The “ƒ Numbers” tab lets you perform arithmetic on so-called ƒ numbers, also known as aperture values. This tab understands two different calculations:

  1. ƒ2 as ƒ1 plus stops: This calculcation lets you add an arbitrary number of ƒ stops to an arbitrary aperture value. Most SLR users know that ƒ/2.8 plus two stops is ƒ/5.6, but what is ƒ/2.8 plus three and a half stops? (Answer: About ƒ/9.4.)

  2. stops as ƒ2 minus ƒ1: This calculation lets you find out how far apart two aperture values are, in stops. This is especially useful when comparing variable-aperture zoom lenses, since these often do not use “even” aperture values. For example, Canon makes a 28-105 mm ƒ/3.5-4.5 lens. Clearly, ƒ/3.5 is slower than ƒ/2.8, but by how much? (Answer: Roughly ⅔ of a stop.)

In the second calculation, you can also choose to have the answer rounded off to the nearest ½ or ⅓ stop. You can change this behavior in the program’s settings.

About ƒ Numbers

ƒ numbers, or aperture values, are a measurement of the size of the hole that the light passes through in the rear of a lens, relative to the focal length of the lens. The smaller the ƒ number, the more light gets through the lens. Each additional ƒ stop means that half as much light gets through the lens. So, at ƒ/2, twice as much light gets through the lens as when you set that same lens at ƒ/2.8.

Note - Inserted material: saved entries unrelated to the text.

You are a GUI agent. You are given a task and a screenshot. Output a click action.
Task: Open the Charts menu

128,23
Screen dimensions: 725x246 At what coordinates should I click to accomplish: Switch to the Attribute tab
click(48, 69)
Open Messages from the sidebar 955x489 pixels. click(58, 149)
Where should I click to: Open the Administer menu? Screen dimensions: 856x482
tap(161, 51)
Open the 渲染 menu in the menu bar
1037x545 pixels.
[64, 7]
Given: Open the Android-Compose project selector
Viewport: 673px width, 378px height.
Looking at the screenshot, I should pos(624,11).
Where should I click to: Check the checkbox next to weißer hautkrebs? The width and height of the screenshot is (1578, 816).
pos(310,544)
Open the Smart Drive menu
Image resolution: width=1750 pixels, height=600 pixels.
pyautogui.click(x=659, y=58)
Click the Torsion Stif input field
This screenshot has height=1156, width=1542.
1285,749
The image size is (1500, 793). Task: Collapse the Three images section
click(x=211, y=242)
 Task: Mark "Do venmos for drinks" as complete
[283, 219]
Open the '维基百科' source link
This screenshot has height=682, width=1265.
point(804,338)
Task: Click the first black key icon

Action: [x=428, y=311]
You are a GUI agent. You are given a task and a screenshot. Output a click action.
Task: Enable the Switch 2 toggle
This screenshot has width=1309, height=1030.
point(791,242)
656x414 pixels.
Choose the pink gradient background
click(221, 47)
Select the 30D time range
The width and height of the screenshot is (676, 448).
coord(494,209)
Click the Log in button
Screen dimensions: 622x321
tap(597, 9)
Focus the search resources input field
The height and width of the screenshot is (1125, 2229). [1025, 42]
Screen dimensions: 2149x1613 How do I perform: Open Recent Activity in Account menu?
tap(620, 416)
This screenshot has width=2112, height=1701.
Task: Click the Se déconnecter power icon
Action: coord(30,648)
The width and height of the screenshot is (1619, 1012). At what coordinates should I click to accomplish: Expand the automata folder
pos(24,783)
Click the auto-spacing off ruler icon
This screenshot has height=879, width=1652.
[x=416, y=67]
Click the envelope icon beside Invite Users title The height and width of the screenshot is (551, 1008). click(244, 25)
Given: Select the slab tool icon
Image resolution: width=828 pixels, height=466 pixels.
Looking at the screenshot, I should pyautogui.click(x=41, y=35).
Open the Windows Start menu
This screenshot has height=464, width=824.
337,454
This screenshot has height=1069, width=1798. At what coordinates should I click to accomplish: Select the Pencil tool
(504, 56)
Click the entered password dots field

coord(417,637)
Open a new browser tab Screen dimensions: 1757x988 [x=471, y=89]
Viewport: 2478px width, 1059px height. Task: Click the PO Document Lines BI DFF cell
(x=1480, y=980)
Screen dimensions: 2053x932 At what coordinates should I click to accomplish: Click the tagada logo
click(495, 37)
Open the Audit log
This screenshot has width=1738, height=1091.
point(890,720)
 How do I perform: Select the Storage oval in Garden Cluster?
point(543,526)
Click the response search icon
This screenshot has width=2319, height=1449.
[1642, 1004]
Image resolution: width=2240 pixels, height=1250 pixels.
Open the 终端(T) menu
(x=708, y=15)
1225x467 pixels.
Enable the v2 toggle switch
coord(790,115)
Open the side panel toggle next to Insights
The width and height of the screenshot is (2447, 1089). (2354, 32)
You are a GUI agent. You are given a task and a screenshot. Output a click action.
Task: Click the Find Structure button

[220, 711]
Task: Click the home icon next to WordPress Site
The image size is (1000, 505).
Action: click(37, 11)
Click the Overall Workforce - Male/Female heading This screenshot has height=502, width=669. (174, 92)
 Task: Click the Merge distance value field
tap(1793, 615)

The ƒ number notation is a clue to the nature of ƒ stops: it’s a slash separating an “ƒ” from a constant. We thus have the optical physicists’ symbol for the lens’ focal length, ƒ, divided by some number. So, if the focal length is 50 mm, the aperture diameter at ƒ/2.8 is about 18 mm. This is also why you sometimes see ƒ numbers written as a ratio, like 1:2.8; it’s the ratio of the aperture diameter to the focal length.

The term “stops” comes from the early days of photography, when photographers would place thin wooden panels with holes cut in them between the lens and the film (photographic plates, actually), to “stop” a certain amount of light from reaching the photographic plates.

Formulas Used

ƒ stops are powers of the square root of 2. The first ƒ stop is the square root of 2 to the zero'th power, or ƒ/1. Next is the square root of 2 to the first power, or ƒ/1.4, then the square root of 2 squared for ƒ/2, etc. As you can see, common values like ƒ/2.8 are actually approximations of the unwieldy “true” values. When you pick ƒ numbers from ƒ/Calc’s aperture value pickers, it shows you the approximation, but calculates with the accurate value internally. (More information on how ƒ/Calc handles aperture values is elsewhere in this manual.)

To calculate a new aperture value ƒ2 from an initial aperture ƒ1 and a given number of stops, we first convert ƒ1 to a number of ƒ stops from ƒ/1.0 with:

Equation 2.1. convert aperture value to number of stops from ƒ/1.0

log base sqrt(2) of f

Then, we add the result of that to the given stops value and convert back to an aperture value with:

Equation 2.2. convert number of stops from ƒ/1.0 to aperture value

sqrt(2) to the n'th power

To calculate the number of ƒ stops between ƒ1 and ƒ2, use the two formulas above to first convert both values to a count of ƒ stops from ƒ/1.0 as above, subtract the results, and convert the difference back to an aperture value.